━━━ Potongan Teks

Ketika keluar pagi, Anda menjumpai jalan raya begitu bersih, tanpa ada sampah atau daun-daun kering. Jangan heran, itu berkat tangan-tangan yang mengayunkan sapu lidi dan yang harus bangun kepagian.
Oleh Harazaki
Namanya Zul Fakor. Ia lahir 8 Mei 1971. Meskipun ia memakai kain penutup muka, semacam buff, terlihat sekali mukanya kehitaman, “gosong”, karena sering terpapar sinar mentari. Ia telah mengabdikan dirinya menjadi penyapu jalan sejak tahun 2000.
Berbalut kostum seragam berwarna hijau dipadu oranye dan “senjata” sapu lidi, karung bekas urea, dan serokan atau pengki buatan sendiri, Zul–begitu ia biasa dipanggil–terus menyapu Jalan Achmad Yani, di Kota Bandar Lampung. Mulai dari Taman Kalpataru hingga perbatasan Jalan Kartini, ke arah timur Jalan Raden Intan, Kota Bandarlampung, Itu merupakan areal kerjanya. Ruas jalan dengan panjang lebih kurang 500 meter itu menjadi tanggung jawab Zul bersama temannya, Suheni.
Zul subuh-subuh sudah beraksi. Harapannya, seluruh ruas jalan harus sudah bersih dari sampah paling lambat pukul 08.00.
“Mesti mulai kerja dari subuh. Kalau sudah agak kesiangan, kendaraan sudah ramai. Saya tak bisa bekerja dengan leluasa,” ujar Zul saat ditemui Lintas pada Jumat, 22 Maret 2024.
Lagi pula, kata Zul, jika sudah banyak kendaraan, potensi terjadinya kecelakaan kerja begitu tinggi.

━━━━━━

--- Tugas yang Dikerjakan ---
1/ Sebutkan semua alat yang disebut sebagai "senjata" Zul dalam teks tentang penyapu jalan di atas.
2/ Lanjutkan teks tentang penyapu jalan di atas, mulai setelah kalimat terakhirnya.

━━━ Data Terkumpul

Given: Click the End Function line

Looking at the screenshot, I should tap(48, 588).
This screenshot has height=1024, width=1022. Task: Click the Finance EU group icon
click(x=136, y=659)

━━━━━━

--- Jawaban yang Diharapkan ---
1/ Sapu lidi, karung bekas urea, serta serokan atau pengki buatan sendiri.

2/
Karena itu, Zul selalu sudah mulai kerja dari pukul 05.30. Rumahnya, di kawasan Taman Wisata Bumi Kedaton, Batu Putuk, Bandarlampung, lebih kurang 6 kilometer yang bisa ditempuh selama 15 menit menuju tempat dia bekerja dengan mengendarai sepeda motor.
“Setelah shalat Subuh, saya berangkat. Dari rumah ke Jalan Jenderal Ahmad Yani ini sekitar 15 menit menggunakan sepeda motor,” ujar Zul.
Sambil cerita, Zul terus mengayunkan sapunya. Menyatukan daun-daun kering dan sampah-sampah yang berserakan di jalan lalu diserok dengan pengki dimasukkan ke dalam karung urea. Kemudian sampah itu diletakkan di beberapa lokasi di sepanjang Jalan Ahmad Yani.
“Ada truk yang akan mengambil sampah yang sudah dikumpulkan itu,” kata Zul.
Tak lama berselang, sebuah truk pengangkut mengambil sampah yang sudah dikumpulkan Zul.
Saat ditemui, Zul sedang menjalankan ibadah puasa. “Alhamdullilah, saya terus menunaikan ibadah puasa,” katanya.
Selalu Bersyukur
Penghasilan sebagai penyapu jalan sebesar Rp 2 juta per bulan, bagi Zul Fakor, selalu ia syukuri. Sebagai penyapu jalan, gaji sebesar itu adalah penjamin kelangsungan dapur rumahnya bisa terus mengebul. Penghasilan sebesar itu jugalah yang telah mengantarkan ketiga anaknya bisa terus mengenyam pendidikan.
“Kalau dibilang cukup, ya, cukup. Kalau dibilang kurang, ya, kurang. Tergantung bagaimana kita mensyukurinya. Saya tetap bersyukur saja. Dengan penghasilan sebesar ini, alhamdullilah. Saya dan istri bisa makan sehari-hari,” ujar Zul.
Zul tidak memungkiri, selama ia menjadi penyapu jalan, dia sering menerima perhatian dari orang-orang baik.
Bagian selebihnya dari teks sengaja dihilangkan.